This is a sponsored post.
A few months ago, a question was asked in the private blogging community if anyone had Neurofibromatosis (NF). I think I responded in about 30 seconds. Despite that NF is more common than Cystic Fibrosis, I never hear anyone talking about it, let alone knowing what it is. I have NF-1.
You probably don’t know what NF is, am I right? Ok, first off, don’t Google yet. I don’t want you to freak out. Because chances are you will. So just do me a favor… Please. Just keep reading.
I’m going to be honest, writing this post was harder than I thought it would be, and I’ve probably started it a dozen times. It’s strange to write openly about a disorder I have that not many people know about, or know that I have.

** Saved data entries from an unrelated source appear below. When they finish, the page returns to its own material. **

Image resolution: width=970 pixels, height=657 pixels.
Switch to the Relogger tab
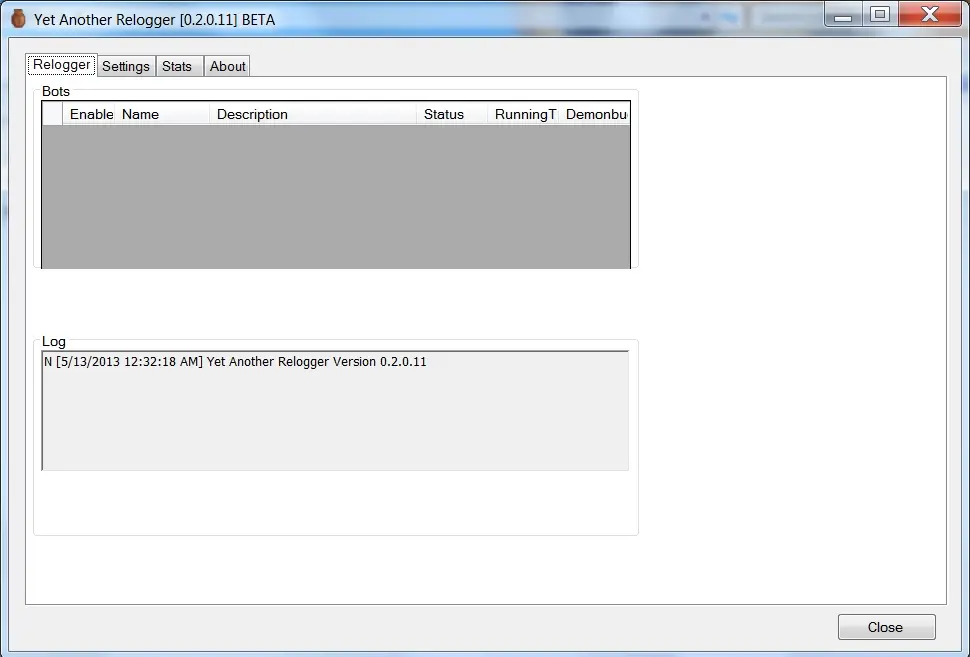coord(62,65)
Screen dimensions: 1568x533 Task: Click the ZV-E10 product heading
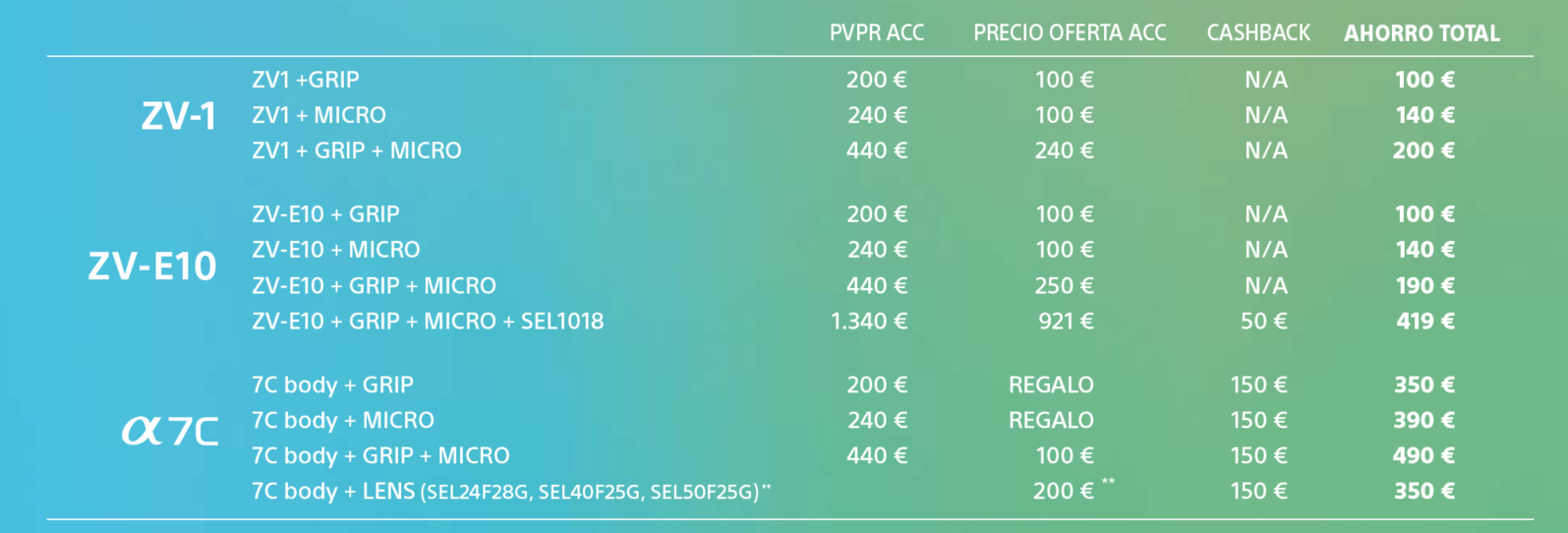(x=152, y=266)
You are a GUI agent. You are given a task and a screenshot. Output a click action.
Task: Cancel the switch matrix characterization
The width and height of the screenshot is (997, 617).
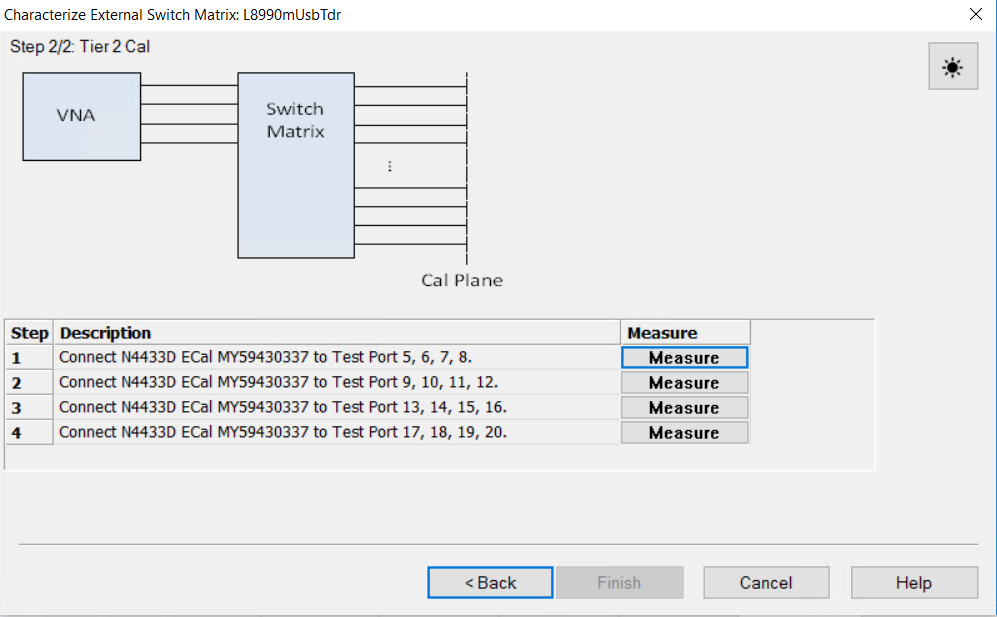click(766, 582)
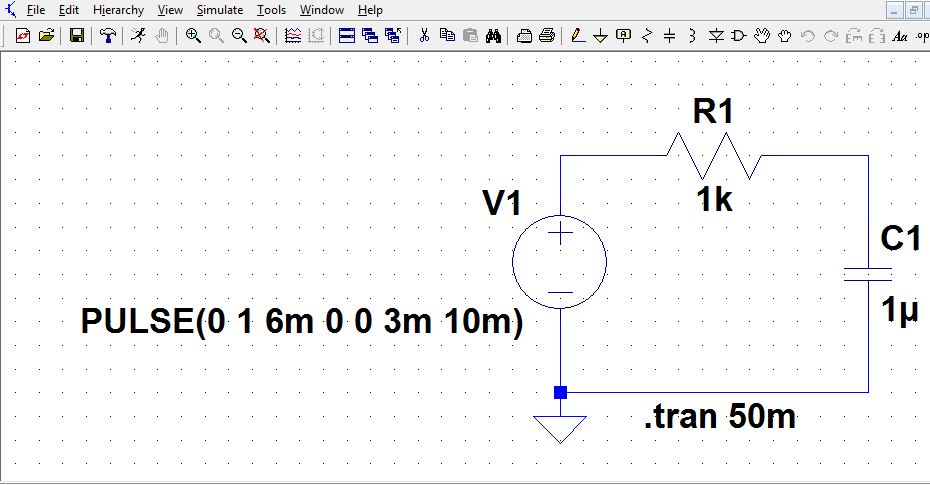This screenshot has height=485, width=930.
Task: Choose the Diode component tool
Action: click(x=716, y=36)
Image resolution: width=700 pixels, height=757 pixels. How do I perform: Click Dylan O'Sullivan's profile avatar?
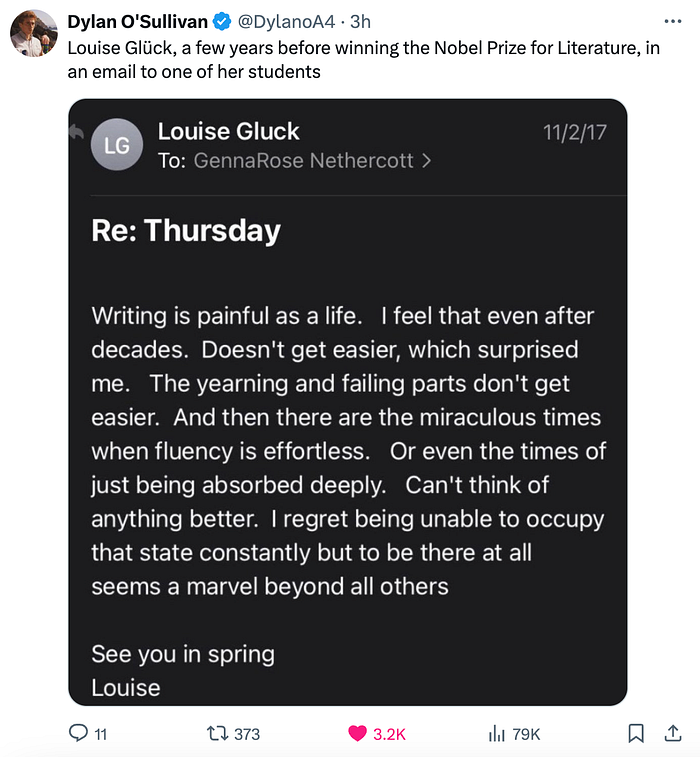click(x=34, y=33)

In a nutshell, “Neurofibromatosis encompasses a set of distinct genetic disorders that causes tumors to grow along various types of nerves. NF can also affect the development of non-nervous tissues such as bones and skin. Neurofibromatosis causes tumors to grow anywhere on or in the body.” (The Children’s Tumor foundation website says it much better than I do) NF affects one in 3,000 people of all populations; there is no effective treatment or cure.
Sometimes disabilities/disorders are invisible, and with my NF, you might not know I have it, unless you know what to look for. I have NF because of a genetic mutation on chromosome 17, and many of the members of the family on my mom’s side have NF, although I am the only one who has been formally diagnosed.
I have nearly all of the traits of NF-1 – cafe au lait spots, lisch nodules, neurofibromas, skeletal abnormalities, freckling in my armpits and groin, and then of course the family history. NF-1 is related to my learning disabilities, scoliosis, bone defects (in particular, my right arm) and hypertension. On top of all that, I had an influx of NF symptoms while pregnant.
Since NF-1 is genetic, there is a 50% chance with each pregnancy for the child to receive the NF-1 gene. Two of my three children have probably NF-1. Sebby and Quincy seem to have very similar symptoms of NF as I do. Right now, my youngest, Edison. doesn’t show very many manifestations of it.
NF-1 has so many variations within the disorder, the severity and manifestations can vary greatly, even among family members. My symptoms or my children’s symptoms could change tomorrow, in a week, or remain the same. We have no way of knowing the when or if and that’s why research is so important.
May is NF Awareness Month and the time to create awareness, educate and understand NF, and all the ways you can help, whether it’s participating in a NF event, volunteering or simply educating yourself on how to make a difference for people whose lives are affected by this genetic disorder. The “I Know a Fighter” campaign is an opportunity to recognize the many ways the community pushes back against neurofibromatosis.
Later this month, my family and I will be flying to New York City to the Children’s Tumor Foundation offices to join the fight against NF.